TASK BRIEF:
All lines from the one containing "Click the View Data button" through the end of the material are to be given back exactly, without pictures.

MATERIAL FOR THIS EXERCISE:
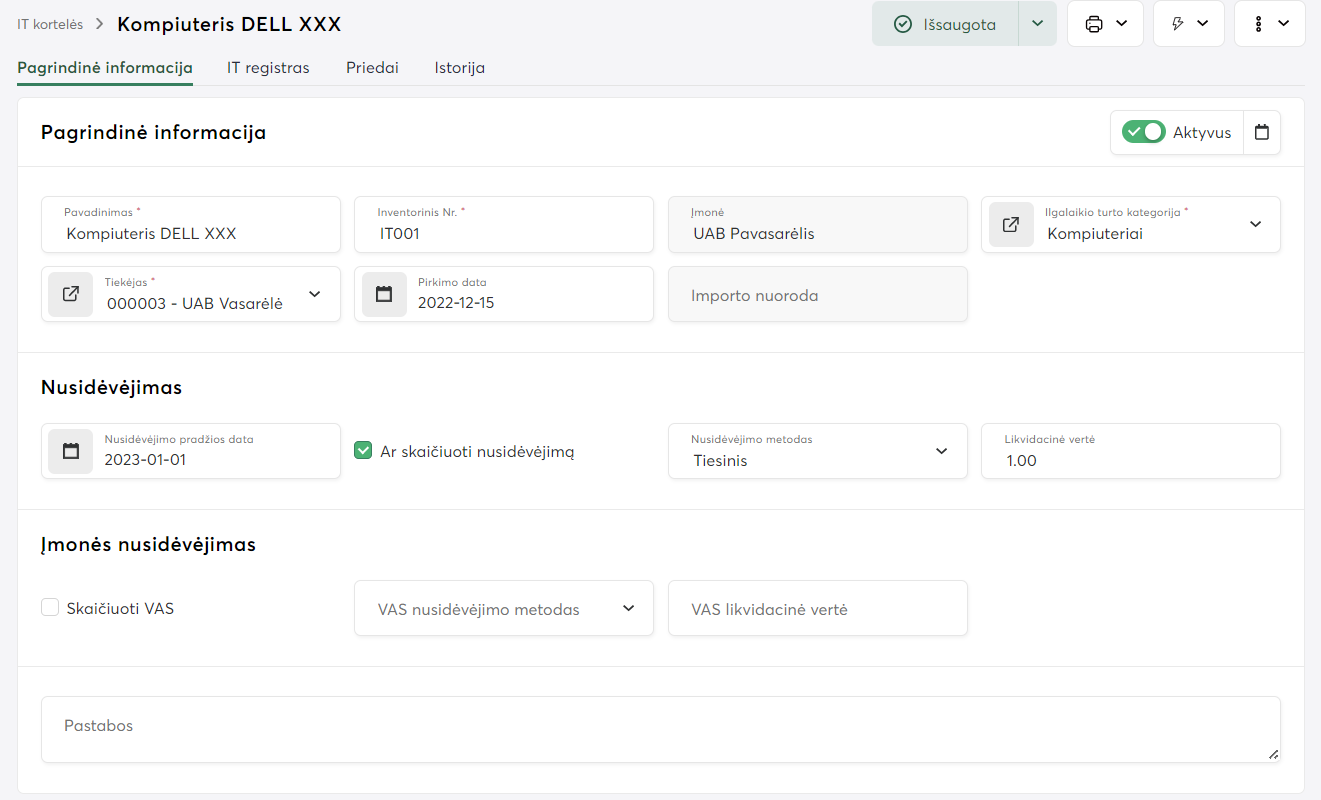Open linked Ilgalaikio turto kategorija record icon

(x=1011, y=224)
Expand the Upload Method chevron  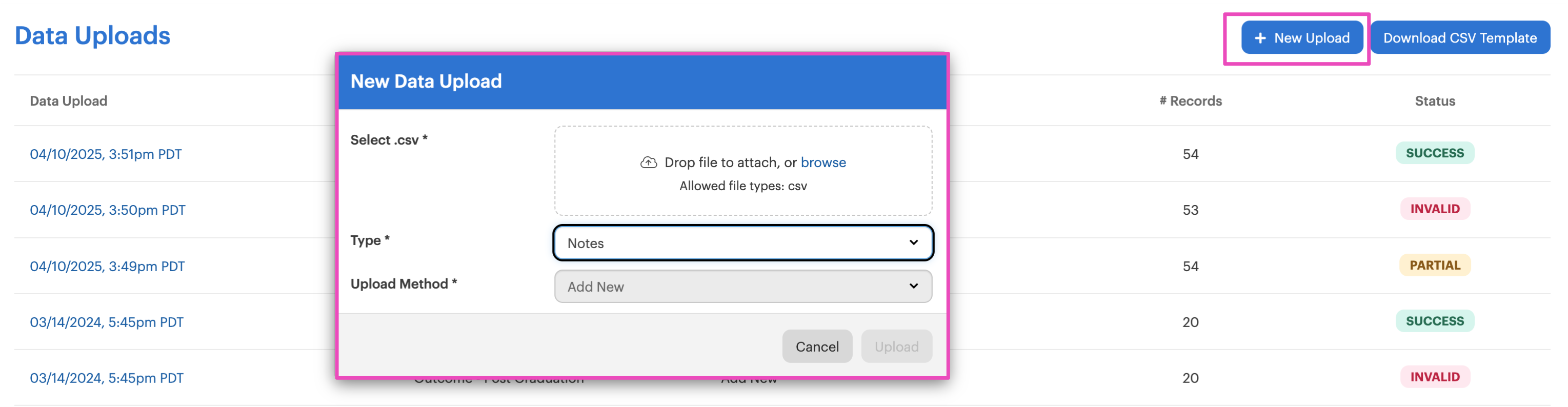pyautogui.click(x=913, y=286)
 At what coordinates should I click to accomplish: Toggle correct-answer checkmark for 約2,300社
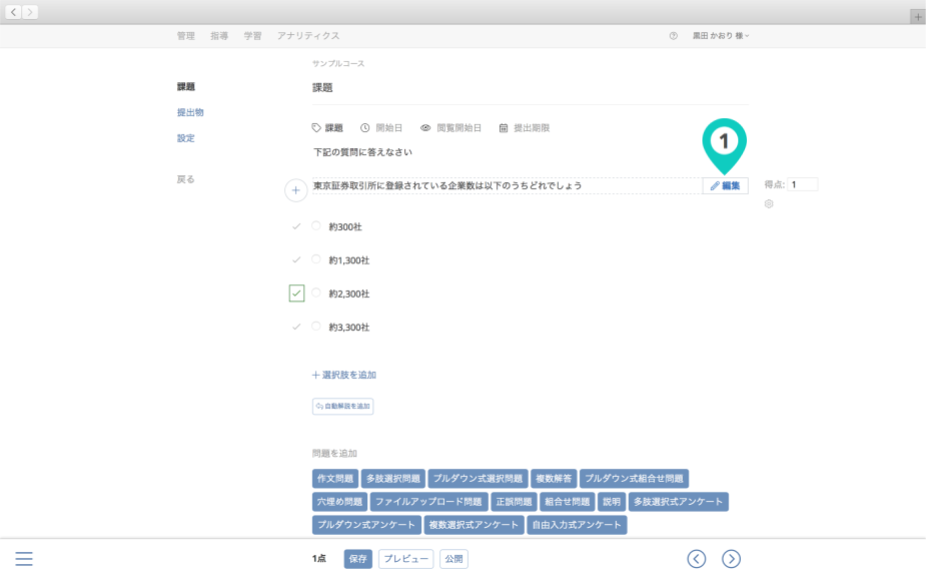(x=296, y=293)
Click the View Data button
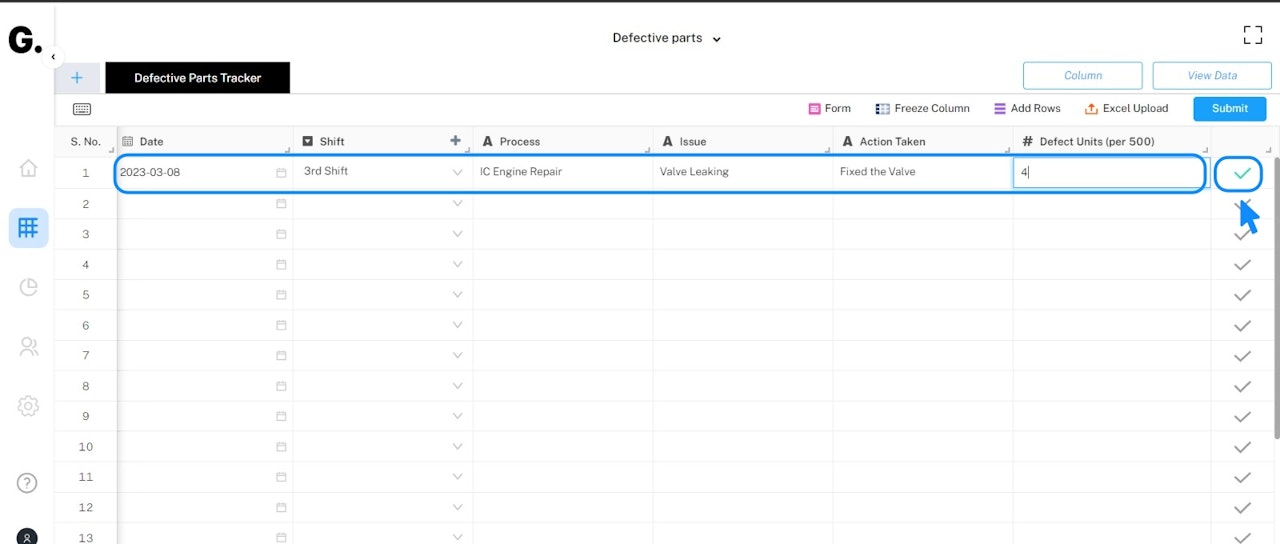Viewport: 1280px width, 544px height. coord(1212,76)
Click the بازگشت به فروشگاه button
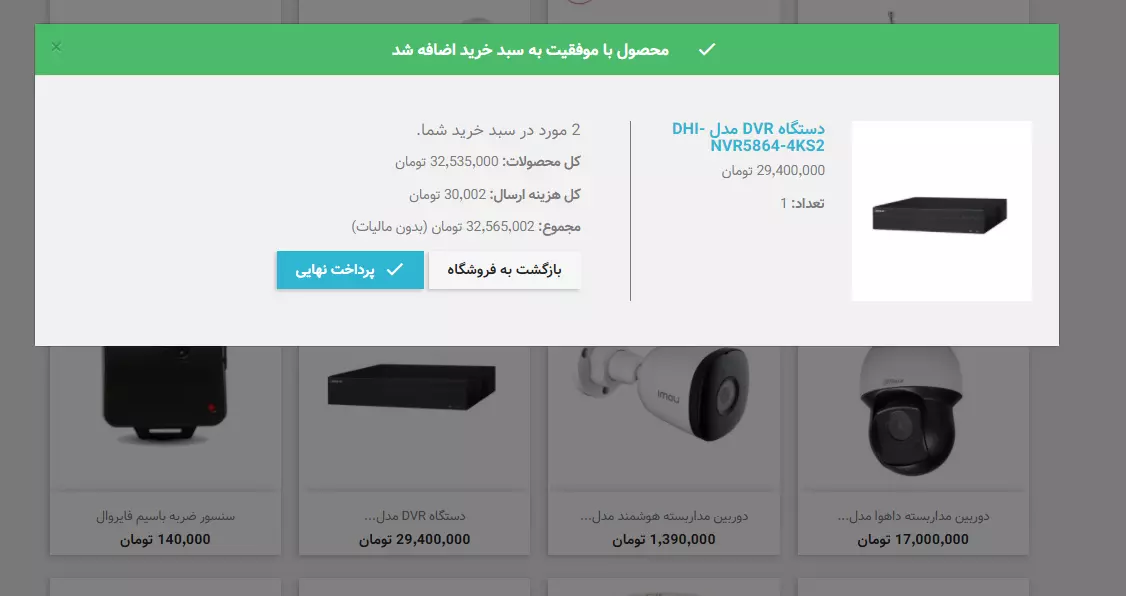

RESPONSE FOR THIS EXERCISE:
Click the View Data button
Viewport: 1280px width, 544px height. coord(1212,76)
Click the بازگشت به فروشگاه button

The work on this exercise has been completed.